Боратынский
Шрифт:
Свербеев заметил это по поводу вступления Николая Языкова на то же самое место, так как спустя три года именно поэт Языков сменил поэта Боратынского в Межевой канцелярии. Это ведомство тогда в шутку прозвали «укромным местом» для поэтов.
Языков вспоминал, что его предшественник за всё время службы посетил присутствие всего лишь один раз, да и то затем, чтобы принести присягу. Сам Боратынский весной 1828 года писал Николаю Путяте: «<…> Не гожусь я ни в какую канцелярию, хотя недавно вступил в Межевую; но, слава Богу, мне дела мало; а то было бы худо моему начальнику». Его начальник, Богдан Гермес, действительно не загружал поручениями подчинённого, здраво рассудив, что они ему не по духу, да и не под силу. Это отнюдь не помешало Боратынскому продвинуться по службе: из коллежского регистратора он вскоре сделался губернским секретарём. Услышав звучание своей новой должности, поэт мечтательно заметил: «Мы, с моим новым чином, составляем славный Александрийский
Выслужив необходимый чинишко, он вышел в отставку, что произошло летом 1831 года. При этом получил весьма положительный служебный аттестат: «Предъявитель сего служивший в Канцелярии моей Губернский Секретарь Евгений Баратынский в службу вступил, как по формулярным спискам значится из дворян, по Высочайшему повелению из Пажей за проступки рядовым Лейб-Гвардии в Егерский полк <…> произведён в унтер-офицеры <…> с переводом в прапорщики <…>; по Высочайшему Его Императорского Величества приказу уволен от службы за болезнию 826 генваря в 31 день; определён в Канцелярию Главного Директора Межевой Канцелярии 828 генваря 24, Указом Правительствующего сената переименован в Коллежские Регистраторы 828 февраля 20; а после сего Указом Правительствующего сената произведён Губернским Секретарём со старшинством с 14 апреля прошлого 1830 года; во время служения своего вёл себя похвально, должность исправлял прилежно, в штрафах и под судом не бывал <…>; к продолжению службы и к повышению чина всегда аттестовался способным и достойным, и к представлению его за службу <…> к знаку Отличия беспорочной службы в своё время препятствий совершенно никаких не имеется; после же по прошению его для определения к другим делам уволен, в засвидетельствование чего и дан сему Баратынскому сей Аттестат за подписанием моим и с приложению Герба моею печатаю. — Москва. Июля 26 дня 1831 года. — Богдан Гермес».

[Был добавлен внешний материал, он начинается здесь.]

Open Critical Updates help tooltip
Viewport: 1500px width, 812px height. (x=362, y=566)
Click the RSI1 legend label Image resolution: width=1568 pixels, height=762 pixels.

Распрощавшись с любезным Гермесом, Боратынский обратился с письмом к своему преемнику, Николаю Языкову, в котором добродушно шутил: «Заняв моё место у Гермеса, ты обязан вполне заменить меня. Я служил два года с отличной ревностью, за что и удостоился повышения в чине. Расспроси Киреевского о моих служебных подвигах: я уверен, что это воспламенит тебя благородным соревнованием».
Итак, Боратынского уволили из канцелярии к исполнению других дел. Но всё у него по-прежнему, и нет ничего другого, кроме стихов, семьи да ещё, отчасти, литературных баталий, в которых волей-неволей приходится порой участвовать…
Весной 1828 года у Боратынских родилась вторая дочь — Екатерина; ей дали имя в память Екатерины Петровны, матери Настасьи Львовны. Вести хозяйство помогала Натали, младшая сестра Евгения, жившая в Москве. Это было как нельзя кстати: Софи, сестра Настасьи Львовны, уехала с отцом в подмосковную усадьбу Мураново.
Боратынский в 1828 году — на вершине своей славы и известности; ни до этого времени, ни тем более после у него не было такого. Биограф Гейр Хетсо отметил одно из частных писем, в котором содержится характерное свидетельство: «Баратынского все читали». Известный критик В. Т. Плаксин в статье «Взгляд на состояние русской словесности в последний период», вышедшей в 1829 году, назвал Василия Андреевича Жуковского «первым преобразователем» русской литературы, пробудившим новую поэзию, и далее заметил: «<…> среди множества мелочных и обыкновенных писателей стихотворцев явились два необыкновенные поэта». Речь о Пушкине и Боратынском. Пушкин, по мнению критика, отличается чрезвычайным богатством прекрасных картин и чистого вкуса; Боратынский — «<…> глубокостию чувствований, свойственною жителю севера и лёгкостию пиитической басни, или вымысла». Вывод критика таков: «Можно отгадать, на чьей стороне будет первенство; но время, судья независимый от настоящих успехов, решит, кому будет принадлежать первый венок — Пушкину или Баратынскому». О том, что Баратынский стал одним из знаменитых русских поэтов, свидетельствует и его избрание в один день с Пушкиным в действительные члены Общества любителей Российской словесности при Московском университете. Впрочем, поэт уже некоторое время принимал в нём активное участие.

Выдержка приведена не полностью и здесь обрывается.